Begin Selection

The size of the sensor inside a digital camera is one of the key determinants of image quality. A large sensor will tend to have larger individual pixels that provide better low-light sensitivity, wider dynamic range, and richer color-depth than smaller pixel-units in a sensor of the same technological generation. Furthermore, a large sensor camera will give the photographer more possibilities to use shallow depth-of-field in order to isolate a subject from the background. On the downside, larger sensors tend to be associated with larger, more expensive camera bodies and lenses.

Both cameras under consideration feature a 1/1.7-inch sensor, but their sensors differ slightly in size. The sensor area in the Stylus 1 is 2 percent bigger. As a result of these sensor size differences, the cameras have format factors, respectively, of 4.65 (G16) and 4.5. Both cameras feature a native aspect ratio (sensor width to sensor height) of 4:3.

End Selection
Begin Collected data

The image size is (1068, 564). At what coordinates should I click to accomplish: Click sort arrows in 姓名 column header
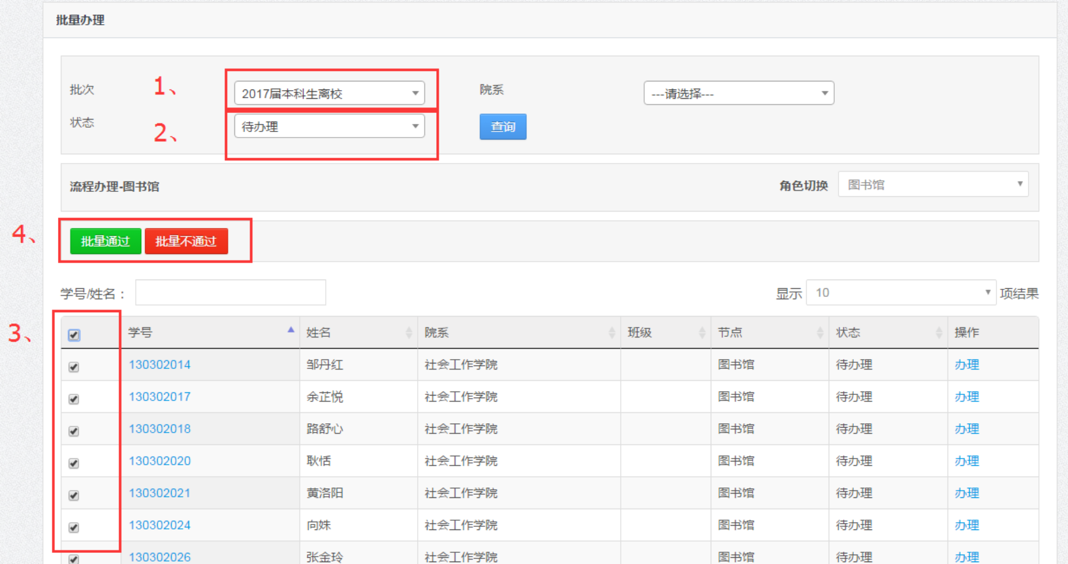(x=408, y=333)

End Collected data

→ Aim A
Reproduce the passage of the camera sensor text from "Both cameras under" up to and including "height) of 4:3.", swapping "native" for "default".
→ Aim B
Answer these questions from the camera sensor text:
(i) What does a large sensor camera give the photographer more possibilities to use in order to isolate a subject from the background?
(ii) By what percentage is the sensor area in the Stylus 1 bigger?
(iii) What native aspect ratio do both cameras feature?
→ Aim C
Carry on the camera sensor text from the point where it stops.

→ Final answer A
Both cameras under consideration feature a 1/1.7-inch sensor, but their sensors differ slightly in size. The sensor area in the Stylus 1 is 2 percent bigger. As a result of these sensor size differences, the cameras have format factors, respectively, of 4.65 (G16) and 4.5. Both cameras feature a default aspect ratio (sensor width to sensor height) of 4:3.

→ Final answer B
(i) Shallow depth-of-field.
(ii) 2 percent.
(iii) 4:3.

→ Final answer C
Canon G16 and Olympus Stylus 1 sensor measures

Despite having a slightly smaller sensor, the Canon G16 offers a higher resolution of 12 megapixels, compared with 11.8 MP of the Olympus Stylus 1. This megapixels advantage comes at the cost of a higher pixel density and a smaller size of the individual pixel (with a pixel pitch of 1.87μm versus 1.91μm for the Stylus 1). It is noteworthy in this context that the two cameras were released in close succession, so that their sensors are from the same technological generation. Coming back to sensor resolution, it should be mentioned that the Stylus 1 has no anti-alias filter installed, so that it can capture all the detail its sensor resolves.

The Canon PowerShot G16 has a native sensitivity range from ISO 80 to ISO 12800. The corresponding ISO settings for the Olympus Stylus 1 are ISO 100 to ISO 12800 (no boost).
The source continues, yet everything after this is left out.